There are other small annoyances, too. Hopkins’s character, Ted Crawford, builds intricate marble track toys as a hobby; you know, where the marble rolls along a track of parallel wires twisting this way and that. Surely, the viewer thinks, these must play more than an obvious symbolic role given their repeated appearance in a number of scenes and the old theatrical rule that a gun appearing in the first act had better be used by the end of the third act. Does the phrase “red herring” ring a bell? The other annoyance, though probably required by the film’s financial backers, is the completely gratuitous subplot of Gosling’s character, Willy Beachum’s nearly new career path complete with obligatory romantic interest (read: mercifully brief rutting scene), an interest that develops faster than a trial lawyer can jump up in court and object on grounds of irrelevance.

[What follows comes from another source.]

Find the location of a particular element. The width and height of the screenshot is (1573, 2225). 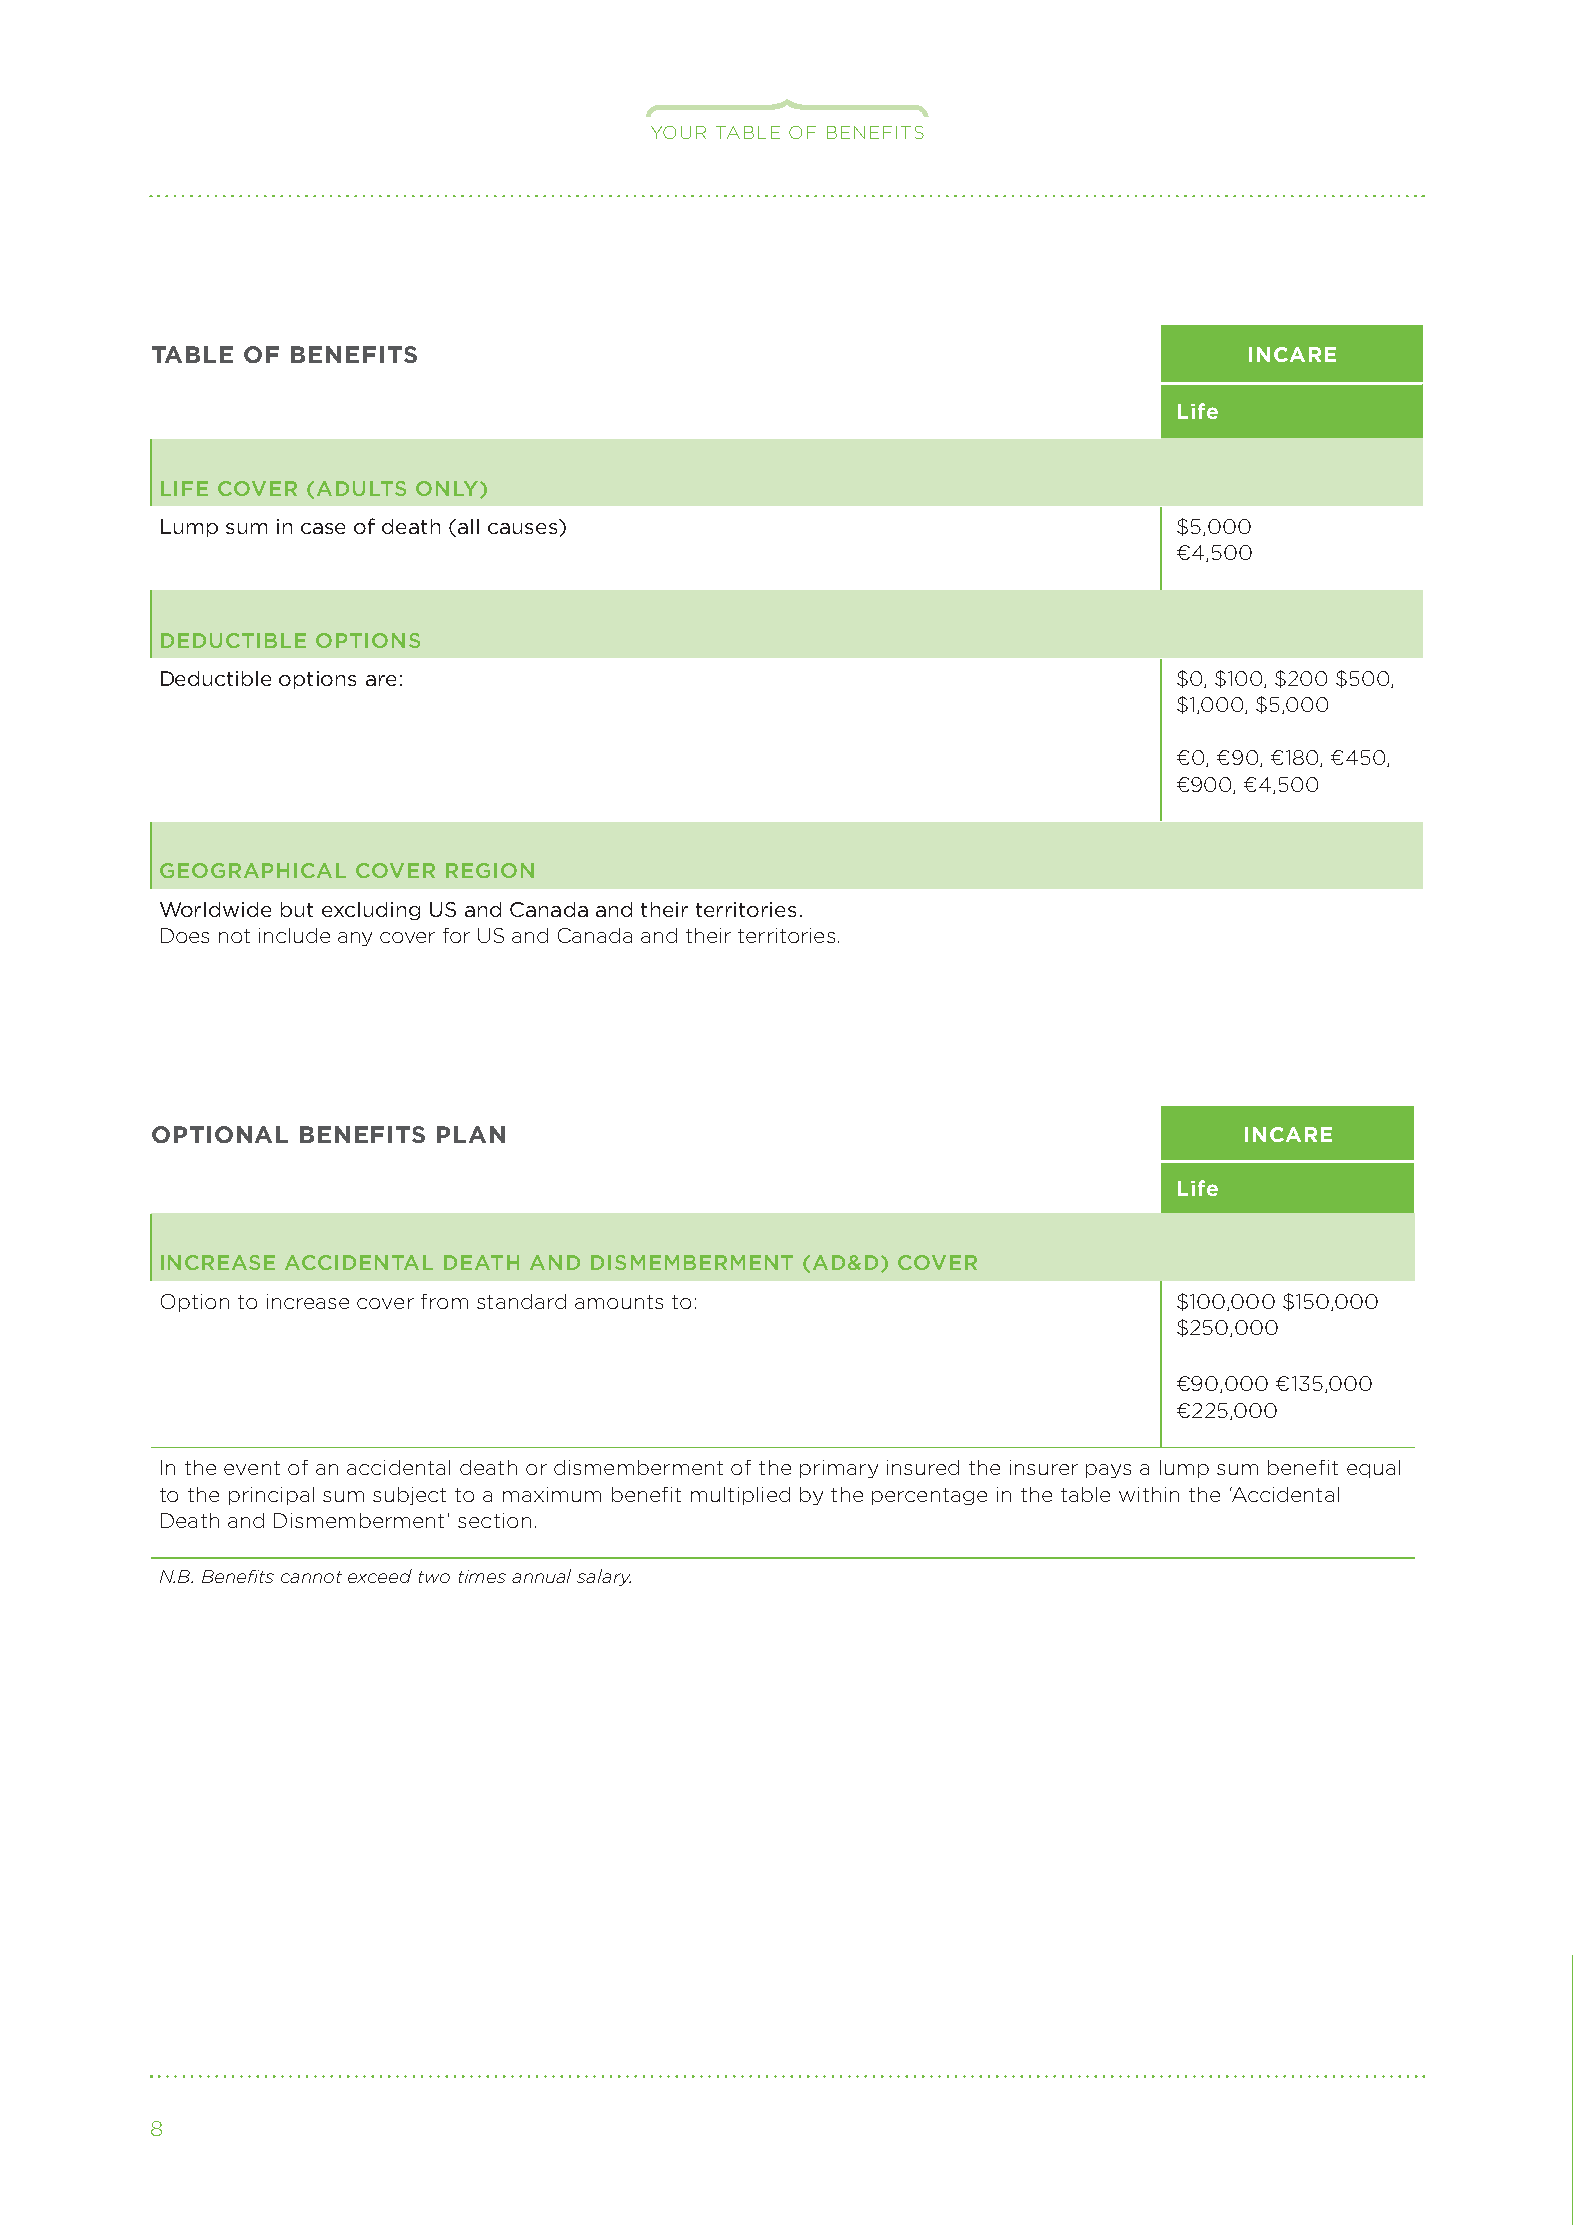

YOUR is located at coordinates (678, 132).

Still, Hopkins gives a fine performance in his now signature Lecter mode, toned down considerably here but still deliciously evil, and Gosling gives his formidable co-star a run for his money in the acting department. Their scenes together are simply splendid. The supporting cast is all credible at the very least and, in fact, genuinely supports the effort, especially Billy Burke as homicide detective Rob Nunally and David Strathairn as district attorney Joe Lobruto.
Fracture isn’t a bad movie at all; in fact, it’s quite good despite its several flaws. Constant Viewer can’t bring himself to rave about it or even recommend it enthusiastically, but you could do far worse with two hours of your time and ten bucks of your money right now than settle back and enjoy it for what's there. The movie as a whole may not pass extremely close scrutiny on reflection afterwards, but there are more than enough enjoyable things about Fracture to make it worth the casual viewer's while.